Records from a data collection
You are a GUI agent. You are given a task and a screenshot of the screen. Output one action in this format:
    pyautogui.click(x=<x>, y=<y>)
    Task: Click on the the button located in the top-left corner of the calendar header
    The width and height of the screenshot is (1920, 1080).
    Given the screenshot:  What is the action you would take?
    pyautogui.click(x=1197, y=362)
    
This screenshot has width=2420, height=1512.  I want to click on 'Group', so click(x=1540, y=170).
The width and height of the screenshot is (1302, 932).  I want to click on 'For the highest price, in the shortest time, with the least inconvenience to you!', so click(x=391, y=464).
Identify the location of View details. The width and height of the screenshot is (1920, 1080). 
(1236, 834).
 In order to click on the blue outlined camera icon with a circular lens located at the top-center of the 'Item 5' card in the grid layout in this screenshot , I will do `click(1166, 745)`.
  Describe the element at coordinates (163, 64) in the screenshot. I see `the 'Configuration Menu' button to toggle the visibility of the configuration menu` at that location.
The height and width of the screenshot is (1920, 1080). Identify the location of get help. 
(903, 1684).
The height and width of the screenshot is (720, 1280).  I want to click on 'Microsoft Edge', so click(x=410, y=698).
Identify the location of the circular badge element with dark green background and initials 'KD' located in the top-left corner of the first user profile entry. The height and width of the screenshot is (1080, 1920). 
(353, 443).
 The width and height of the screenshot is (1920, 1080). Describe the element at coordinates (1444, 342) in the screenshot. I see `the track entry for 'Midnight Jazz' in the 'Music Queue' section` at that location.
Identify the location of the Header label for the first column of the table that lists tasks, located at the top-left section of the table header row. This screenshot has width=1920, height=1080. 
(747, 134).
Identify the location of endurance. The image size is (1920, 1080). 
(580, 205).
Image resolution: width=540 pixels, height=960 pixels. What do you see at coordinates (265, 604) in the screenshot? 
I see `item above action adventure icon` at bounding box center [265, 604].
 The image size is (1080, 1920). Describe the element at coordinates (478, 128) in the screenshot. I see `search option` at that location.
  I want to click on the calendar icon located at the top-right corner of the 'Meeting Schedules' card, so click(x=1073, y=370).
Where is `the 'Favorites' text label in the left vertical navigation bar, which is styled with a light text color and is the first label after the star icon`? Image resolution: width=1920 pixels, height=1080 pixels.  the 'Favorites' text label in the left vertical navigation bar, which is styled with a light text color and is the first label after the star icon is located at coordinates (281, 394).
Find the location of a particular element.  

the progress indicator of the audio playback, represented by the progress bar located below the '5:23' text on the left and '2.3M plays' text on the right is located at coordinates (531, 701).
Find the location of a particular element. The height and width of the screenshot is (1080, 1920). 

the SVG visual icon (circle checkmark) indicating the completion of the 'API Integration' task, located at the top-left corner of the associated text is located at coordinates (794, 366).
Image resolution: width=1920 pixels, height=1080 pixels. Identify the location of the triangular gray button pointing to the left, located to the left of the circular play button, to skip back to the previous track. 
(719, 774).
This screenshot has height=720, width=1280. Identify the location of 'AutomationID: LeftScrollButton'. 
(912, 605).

◆ Do this ◆
Copy the lines from the first one through the line holding "The height and width of the screenshot is (720, 1280).", inclusive, replacing "Identify the location of" with "Find the position of" and leaving everything else unchanged.

◆ The output ◆
You are a GUI agent. You are given a task and a screenshot of the screen. Output one action in this format:
    pyautogui.click(x=<x>, y=<y>)
    Task: Click on the the button located in the top-left corner of the calendar header
    The width and height of the screenshot is (1920, 1080).
    Given the screenshot:  What is the action you would take?
    pyautogui.click(x=1197, y=362)
    
This screenshot has width=2420, height=1512.  I want to click on 'Group', so click(x=1540, y=170).
The width and height of the screenshot is (1302, 932).  I want to click on 'For the highest price, in the shortest time, with the least inconvenience to you!', so click(x=391, y=464).
Find the position of View details. The width and height of the screenshot is (1920, 1080). 
(1236, 834).
 In order to click on the blue outlined camera icon with a circular lens located at the top-center of the 'Item 5' card in the grid layout in this screenshot , I will do `click(1166, 745)`.
  Describe the element at coordinates (163, 64) in the screenshot. I see `the 'Configuration Menu' button to toggle the visibility of the configuration menu` at that location.
The height and width of the screenshot is (1920, 1080). Find the position of get help. 
(903, 1684).
The height and width of the screenshot is (720, 1280).  I want to click on 'Microsoft Edge', so click(x=410, y=698).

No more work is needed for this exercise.